Task to complete
All records are to be restated word for word, with pictures excluded.

....

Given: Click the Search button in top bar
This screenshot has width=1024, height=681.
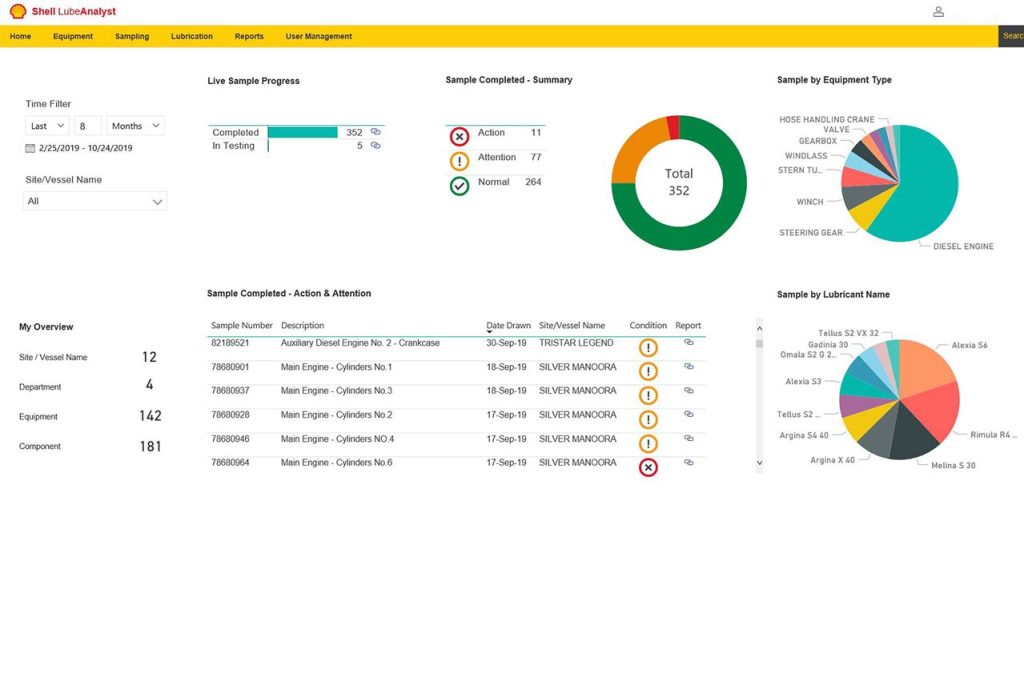Looking at the screenshot, I should [1010, 37].
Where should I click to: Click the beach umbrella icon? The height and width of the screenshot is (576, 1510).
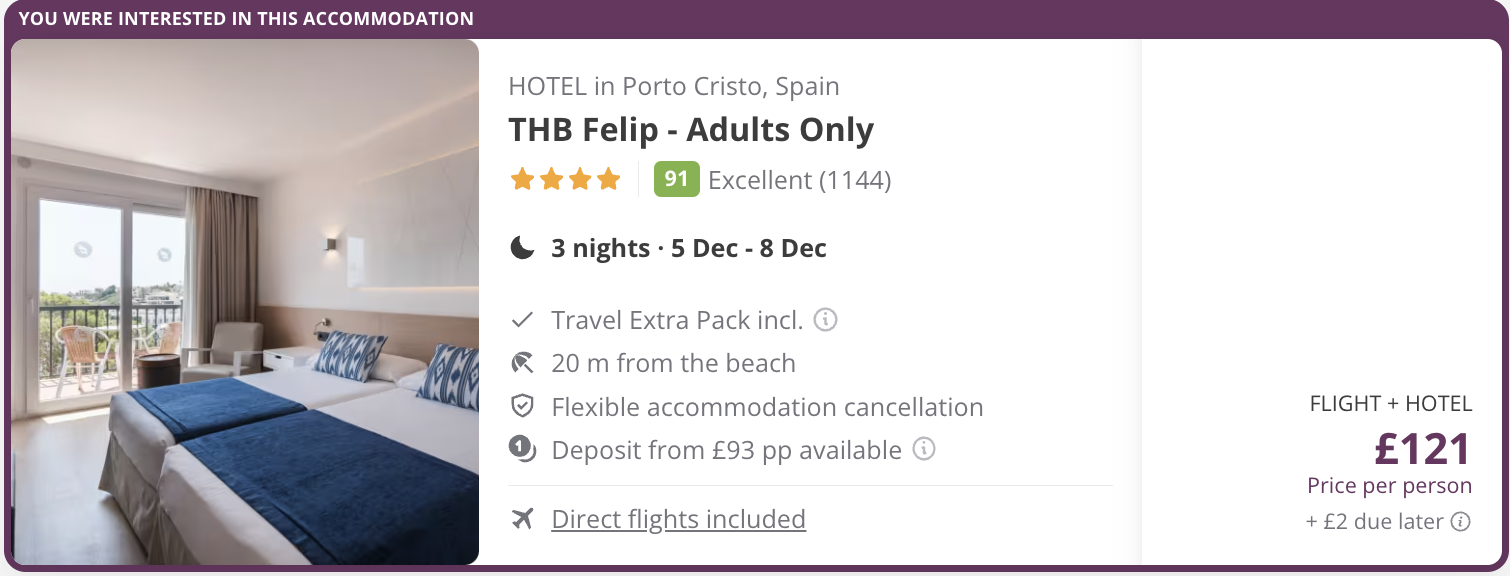pyautogui.click(x=522, y=363)
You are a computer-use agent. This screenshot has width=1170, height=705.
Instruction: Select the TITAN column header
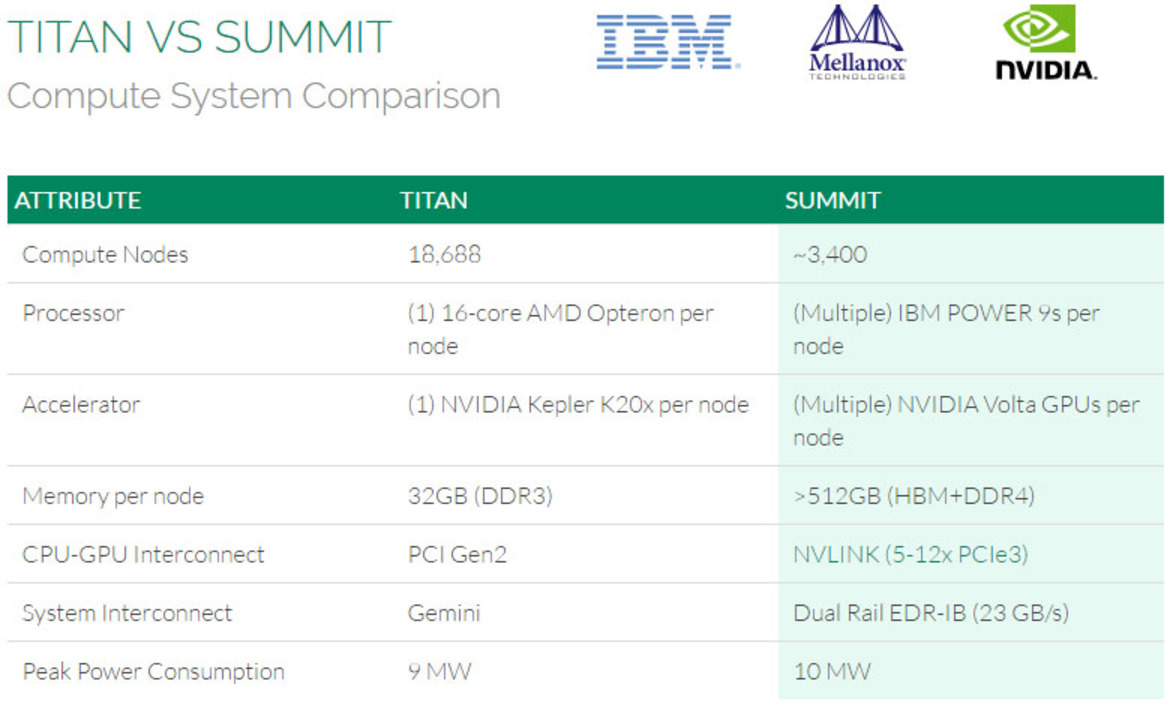pyautogui.click(x=434, y=200)
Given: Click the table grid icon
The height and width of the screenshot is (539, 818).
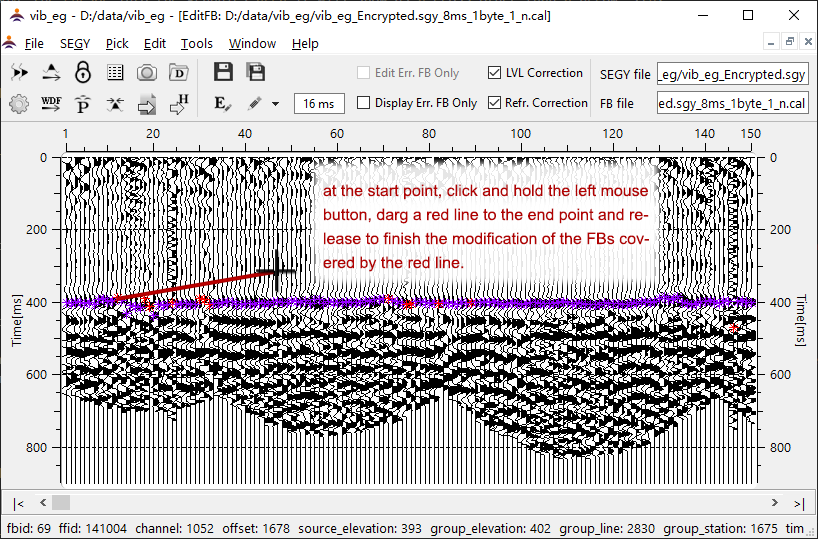Looking at the screenshot, I should (115, 72).
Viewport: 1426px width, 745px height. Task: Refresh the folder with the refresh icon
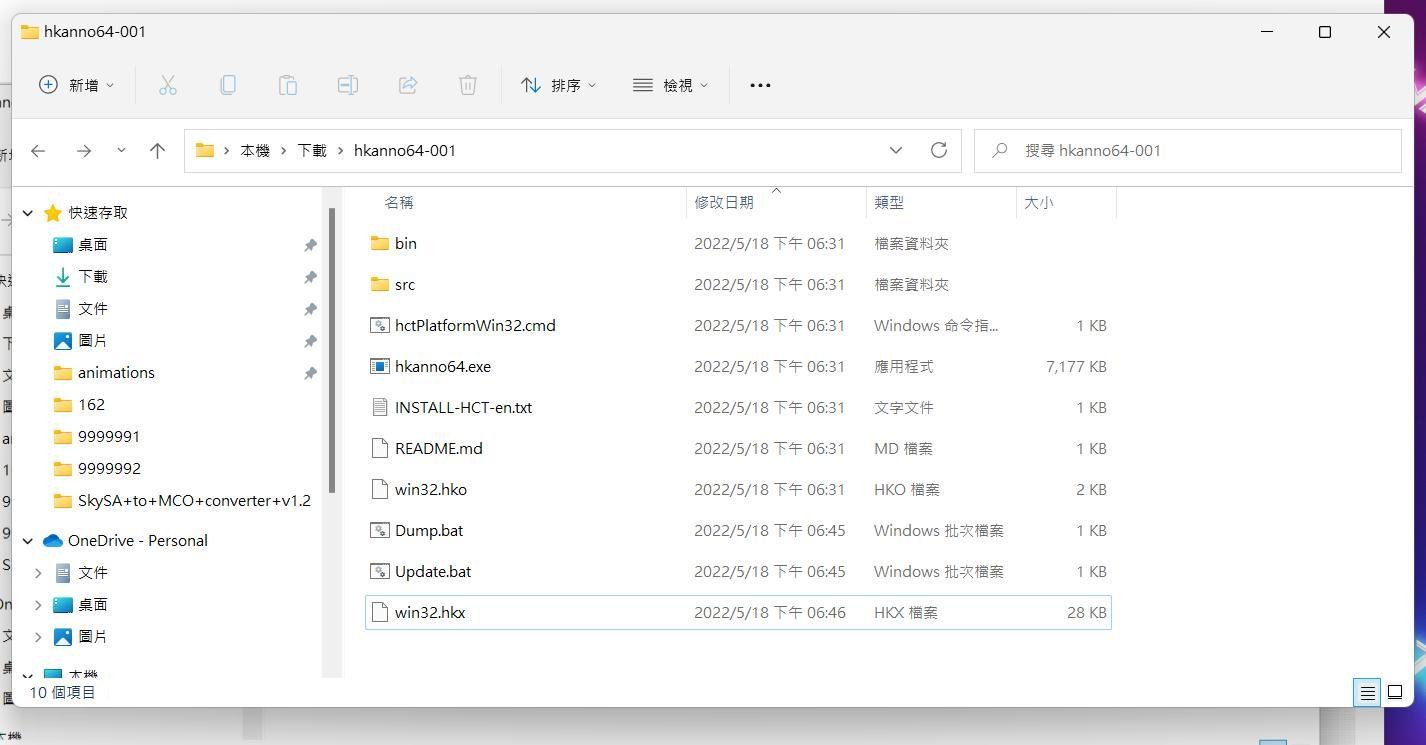938,150
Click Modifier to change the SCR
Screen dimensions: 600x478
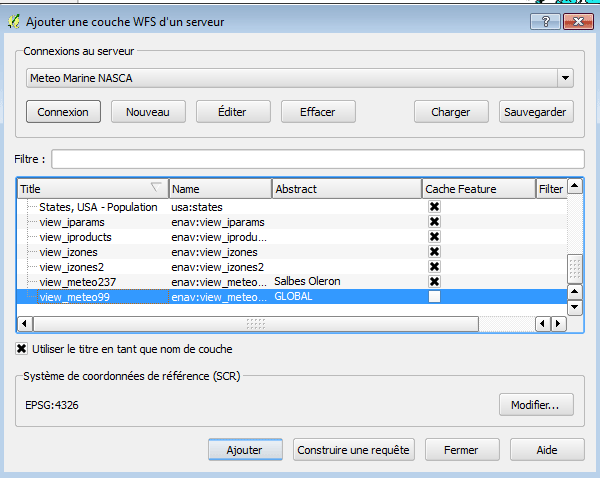point(535,405)
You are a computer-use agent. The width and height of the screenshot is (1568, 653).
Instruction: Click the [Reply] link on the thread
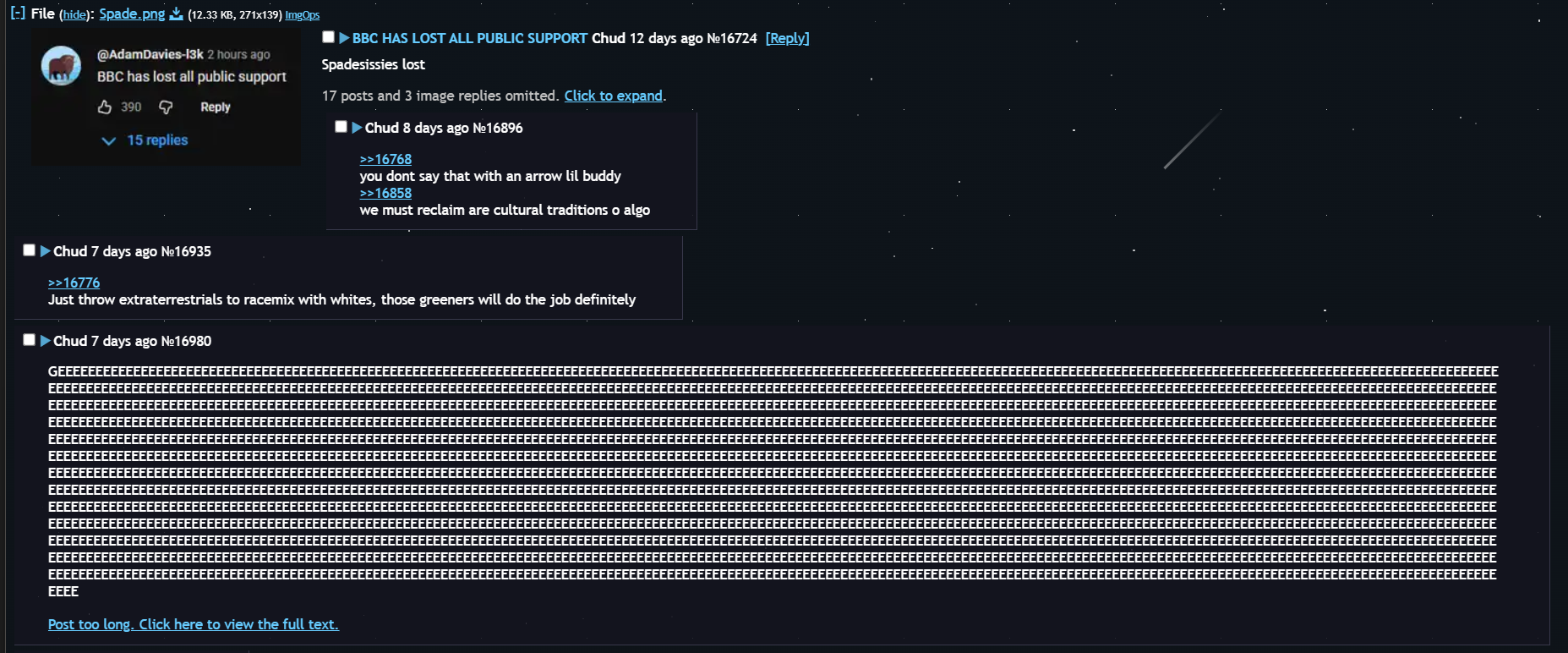[787, 38]
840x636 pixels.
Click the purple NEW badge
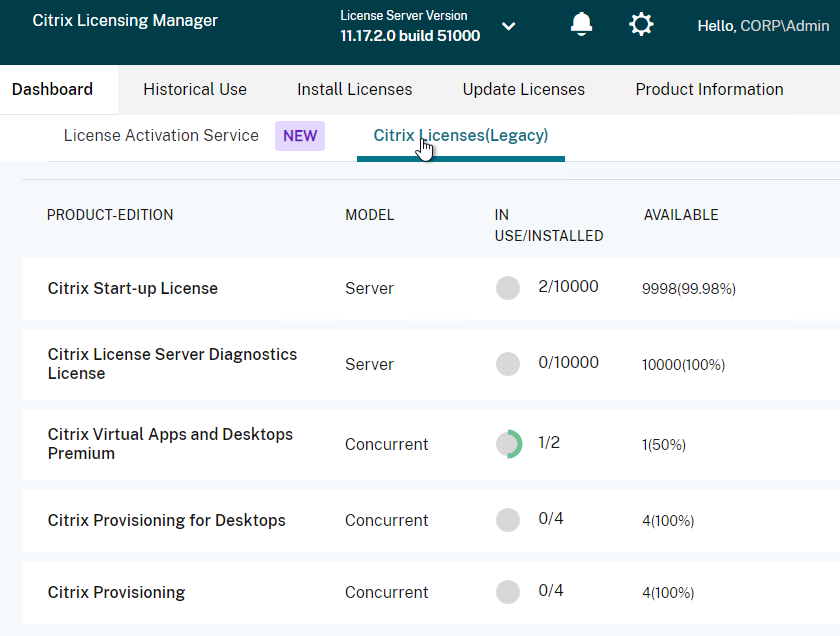point(300,136)
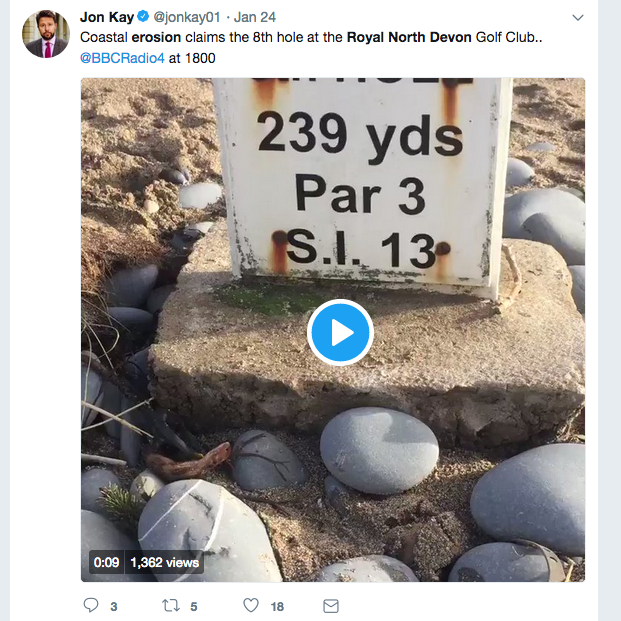Play the golf hole erosion video
Screen dimensions: 621x621
point(340,332)
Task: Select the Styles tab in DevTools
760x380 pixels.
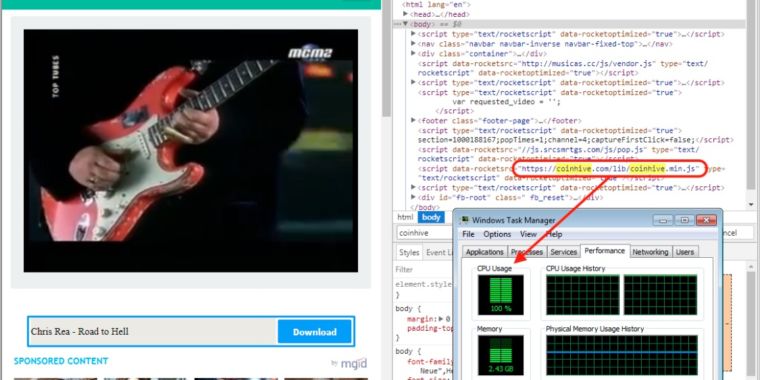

....

Task result
Given: Click the Search button in top bar
This screenshot has width=1024, height=681.
Looking at the screenshot, I should [1010, 37].
Where should I click to: Click the beach umbrella icon? The height and width of the screenshot is (576, 1510).
pyautogui.click(x=522, y=363)
You are a computer-use agent. This screenshot has width=1170, height=705.
Instruction: Select the TITAN column header
pyautogui.click(x=434, y=200)
Given: Click the table grid icon
The height and width of the screenshot is (539, 818).
Looking at the screenshot, I should (115, 72).
Viewport: 1426px width, 745px height. Task: Refresh the folder with the refresh icon
938,150
Click Modifier to change the SCR
Screen dimensions: 600x478
point(535,405)
You are a computer-use agent. The width and height of the screenshot is (1568, 653).
Instruction: Click the [Reply] link on the thread
[787, 38]
840x636 pixels.
Click the purple NEW badge
point(300,136)
Play the golf hole erosion video
Screen dimensions: 621x621
point(340,332)
Task: Select the Styles tab in DevTools
760x380 pixels.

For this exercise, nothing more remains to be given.